• Postado por Tiago

A história de Mikael Roberto de Andrade, de nove anos, começa a tomar um rumo diferente. Ontem, o menino, que há mais de um ano tá com a perna quebrada, teve uma nova consulta com o ortopedista peixeiro Fernando Sakogava, que diagnosticou no guri a doença chamada pseudo-artrose congênita. Na semana que vem, garante a gerência regional de saúde, o menino começa o tratamento em Florianópolis.

O dotô Sakagova incluiu no laudo médico que o caso de Mikael é delicado e precisa receber atendimento especializado. Por isso, o encaminhamento do moleque até a capital do estado. A gerência regional de saúde informou que agendou uma consulta pro menino pra semana que vem no hospital Joana de Gusmão.

A pseudo-artrose congênita é um doença que impede o organismo de fazer a soldagem do osso, ou seja, a fratura não é curada naturalmente.
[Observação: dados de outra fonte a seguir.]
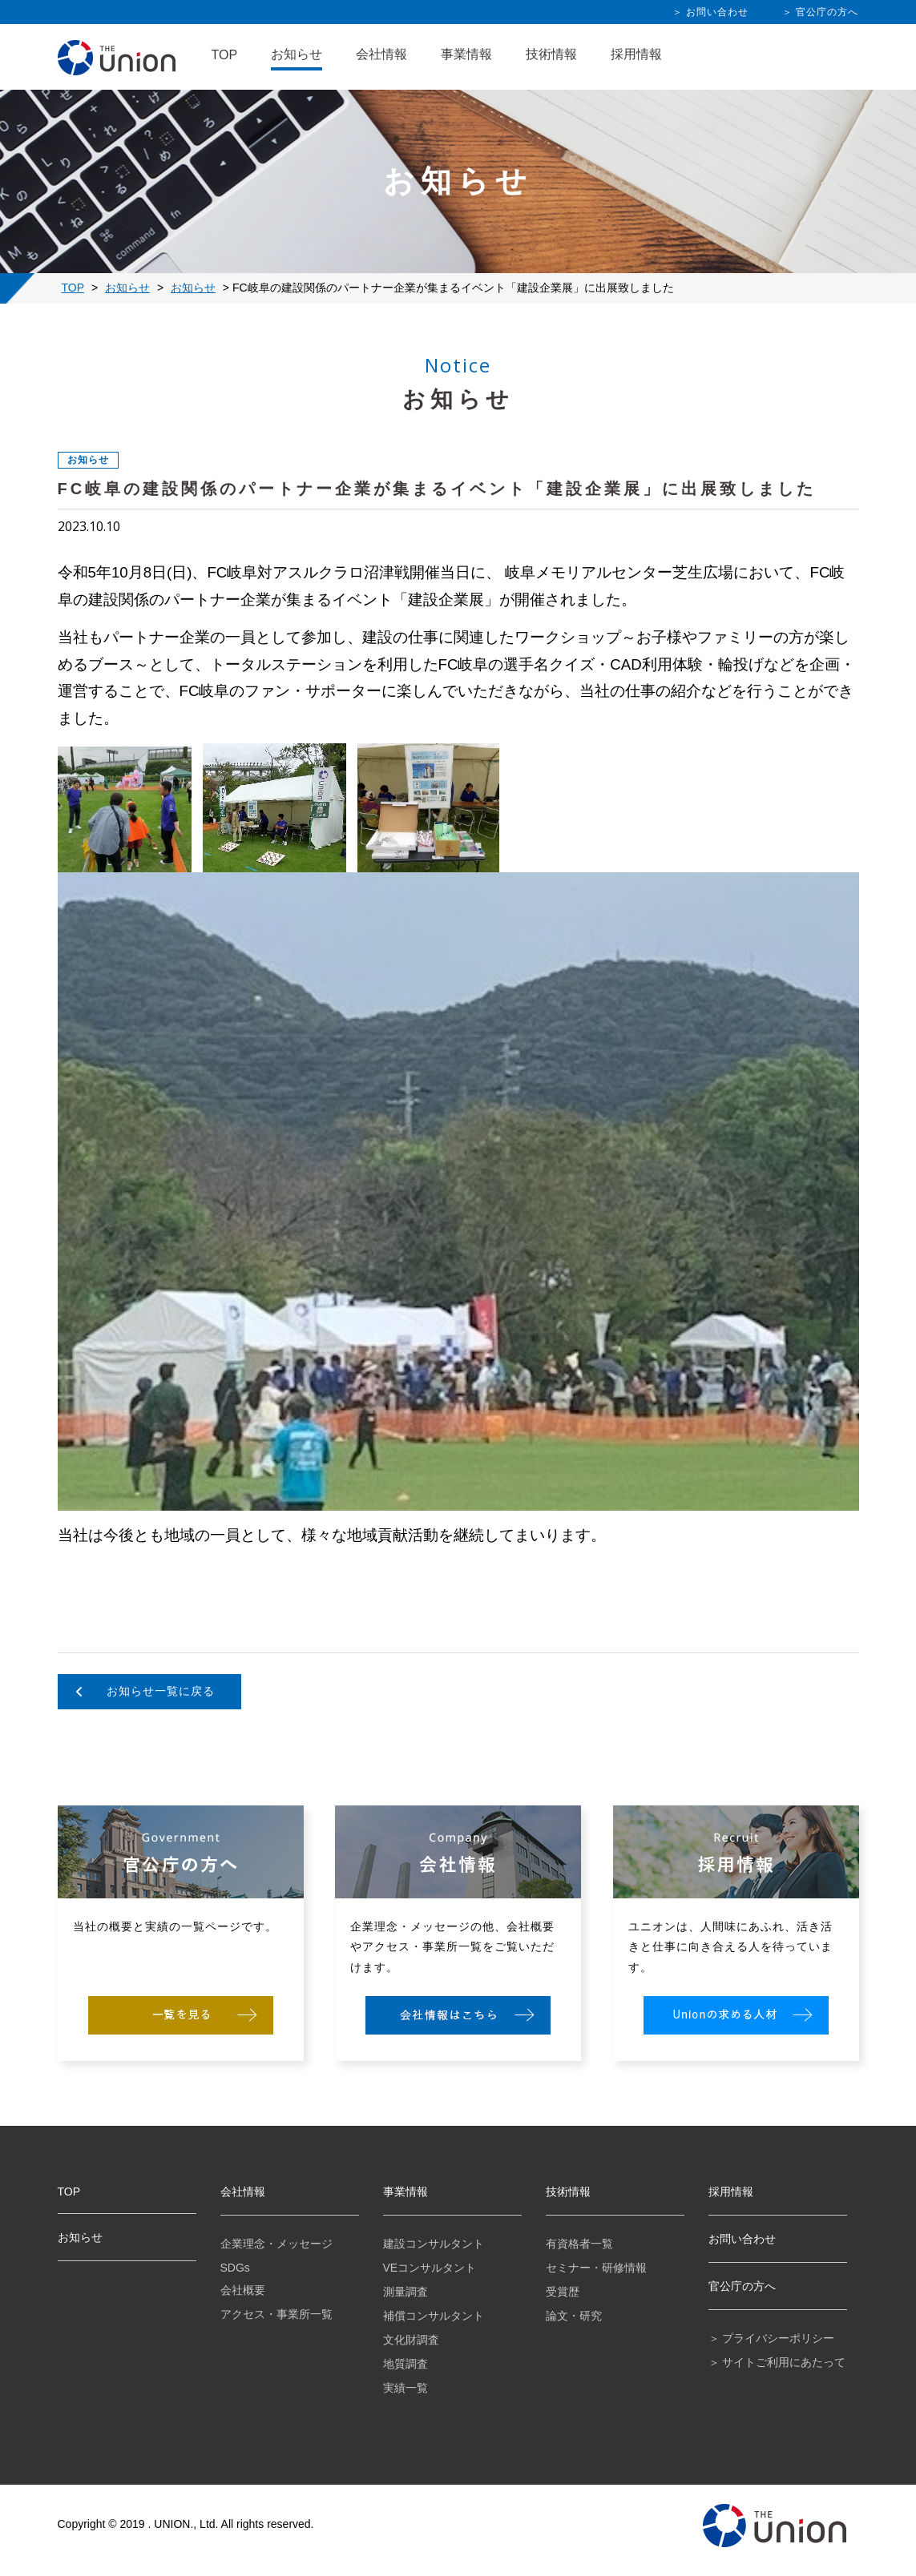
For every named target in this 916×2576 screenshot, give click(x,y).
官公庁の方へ (742, 2286)
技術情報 (551, 54)
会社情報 (381, 54)
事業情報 (466, 54)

Precisa de uma operação delicada.

Passado nada bom

A secretaria da saúde peixeira, que cuidou exclusivamente do caso de Mikael até julho deste ano, fez um levantamento das consultas marcadas para o menino nos últimos anos e o relatório demonstra que teria havido negligência da família.

No postinho do bairro Cidade Nova, onde Mikael mora, consta que a mãe deixou de levar o guri três vezes em consultas: em 2005, 2006 e 2007. Na época, antes mesmo de o garoto quebrar a perna, exames já diagnosticaram a presença de problemas congênitos (de nascença) no moleque. Por isso, a necessidade de um acompanhamento mais frequente da saúde.

Ontem, o DIARINHO tentou contato com a mãe de Mikael, dona Edicléia Soares, 33 anos, pra saber sobre as faltas nas consultas e a evolução do processo pra cura da perna do menino, mas o celular dela só deu sinal de desligado.